There comes a moment in a man’s life when some wisdom starts creeping into his brain, and this wisdom, although its acquisition is traditionally scarcely voluntary, aids him in the many dimensions of his life, but most of all, it help him understand himself, and, perhaps as a
consequent, life.
As for me, I’ve always been the odd one out; at home, at school, in the street.
At home, I was raised with three sisters, all older than I am. At school, I was the class nerd because I excelled at languages (a paradox in my society) and I was never quite the loud charismatic one, unlike most boys around me.
In the street, I wasn’t comfortable walking alone; I felt out of place and a sense of being exposed haunted me, exacerbated by the looks that followed me.

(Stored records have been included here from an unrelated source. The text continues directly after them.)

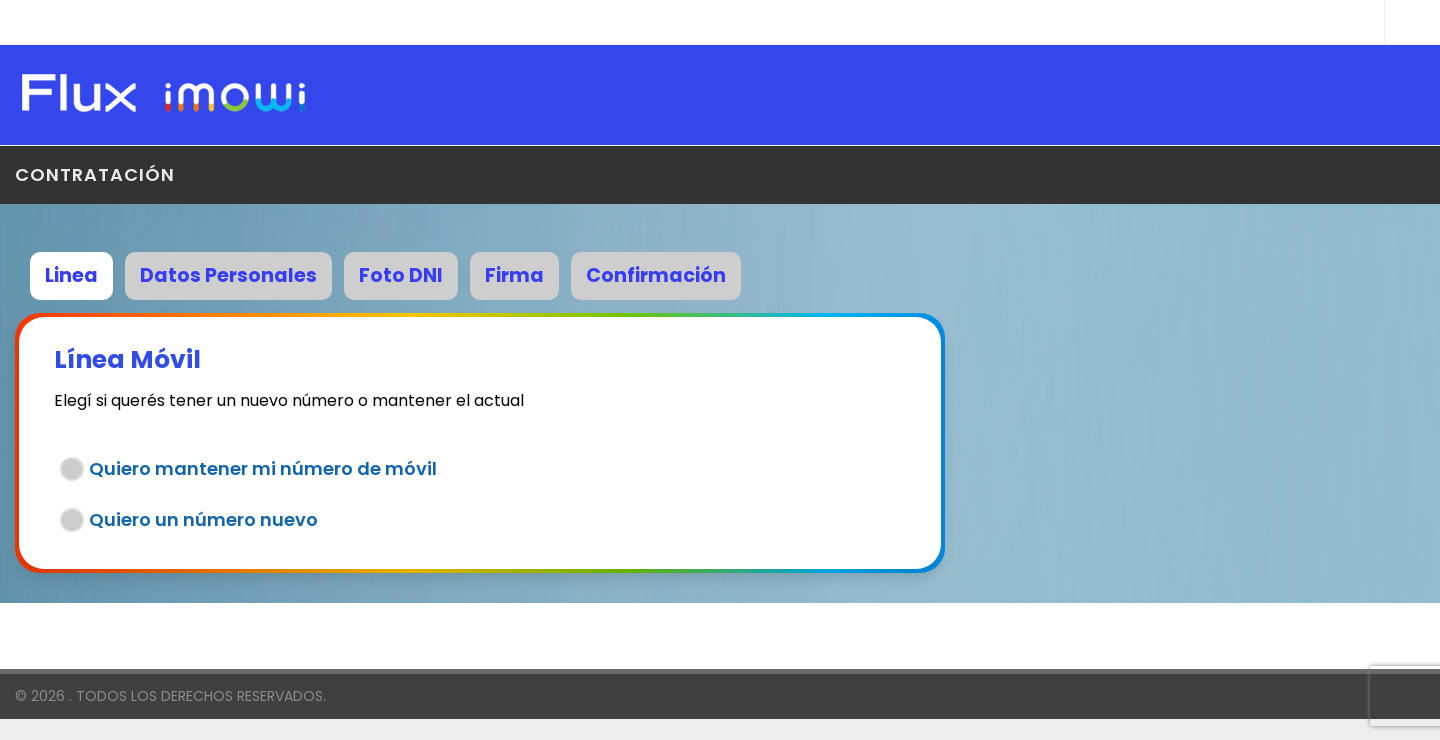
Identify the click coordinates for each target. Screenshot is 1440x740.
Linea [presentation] (71, 275)
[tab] (77, 272)
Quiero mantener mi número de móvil (263, 468)
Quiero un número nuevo (203, 519)
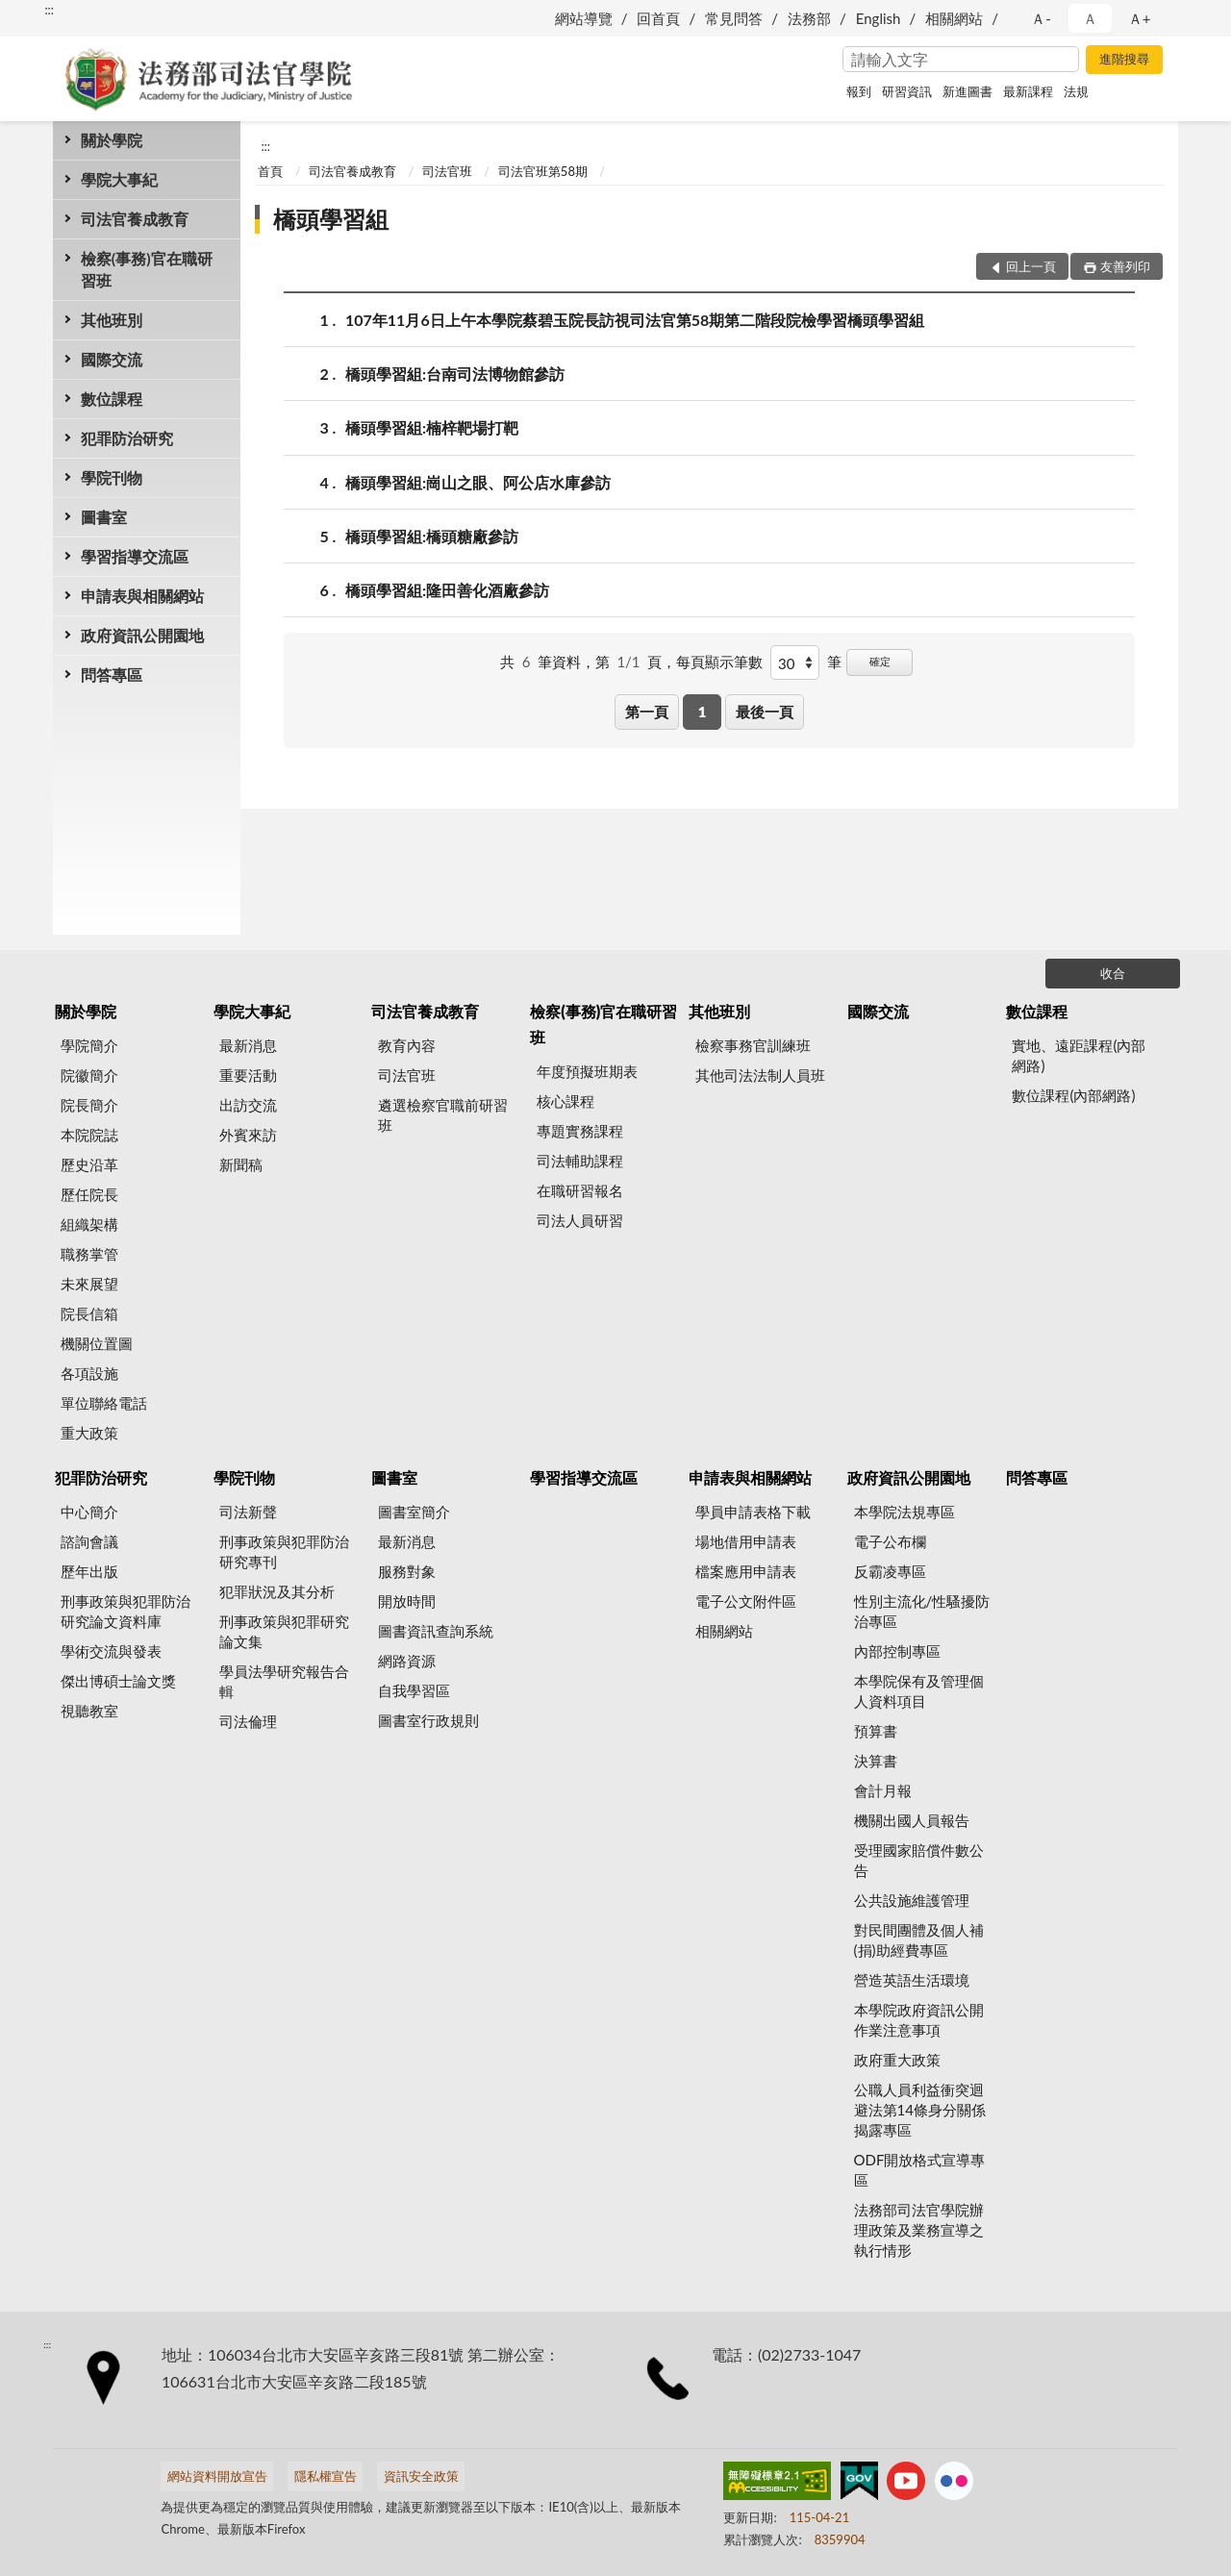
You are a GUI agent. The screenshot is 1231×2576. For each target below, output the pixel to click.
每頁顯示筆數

As a child growing into adolescence, I was amazed at how different I am from other boys in my limited environment (I admit I was introverted).
The difference had always been there, but I’d never been able to cognize its immensity. While other boys would play soccer, I would stay at home baking cookies. As I grew, I tried to be more open and positive, but by the time, the underlying sense of how diametrically different I was from others never evaded me; no matter what I did, it wouldn’t hush. An inexplicable feeling that I would never be accepted weighed me down, preventing me from hoping to go further, and whatever I did only added more to that weight, widening further the already vast chasm. That sense of lack of communication led me to practice individual sports where I can meditate such as swimming and jogging.
I began doubting myself. As the evidence showed me, I clearly had an underlying fault which made me repulsive on sight. I shriveled up and detested the sun’s rays. I’d come to realize why so many poets rhymed to the silence of solitude. Life became a black abyss which slowly pulled me down into its nefarious emptiness. But, something inside me stirred, perhaps my will to survive. As a defense mechanism, I took voluntary refuge in carefully selected ‘fixations’; delving into a subject to take my mind off of life. My fixations were many, with my latest being over Dalida -a French singer- during which I ameliorated my French language.
This lasted for some time until recently, when some wisdom started lighting up the little neurons in my brain. I was hit by an epiphany: Life had been setting me up for greatness. The idea, though simple, packs a potent punch. Every person that walked this earth had a great challenge to overcome, but only the great ones did. Others forgot that greatness is composed of ordinary things, such as a luxurious yacht is built by normal wood and ordinary nails, that we all have warrior instinct and that we all have inner strength. Thus, greatness is in the reach of all. The mountains we have to conquer only help us to harness that strength. From that vantage point, it becomes clear that we’re meant to achieve greatness, and no gain comes without hard work and a limited amount of pain
In a humble attempt, and armed with a new found self-esteem, I have taken many steps to improve my life, and to mention all of them here would be cumbersome. So I will only mention one: My quest for knowledge. Strength without knowledge is destruction, knowledge without strength is a life wasted. Life has given me (I genuinely hope) strength, and I plan on learning everything there is about life.
I would like to conclude my essay with this inspiring quote:
“Do today what others won’t, so tomorrow you can do what others can’t.”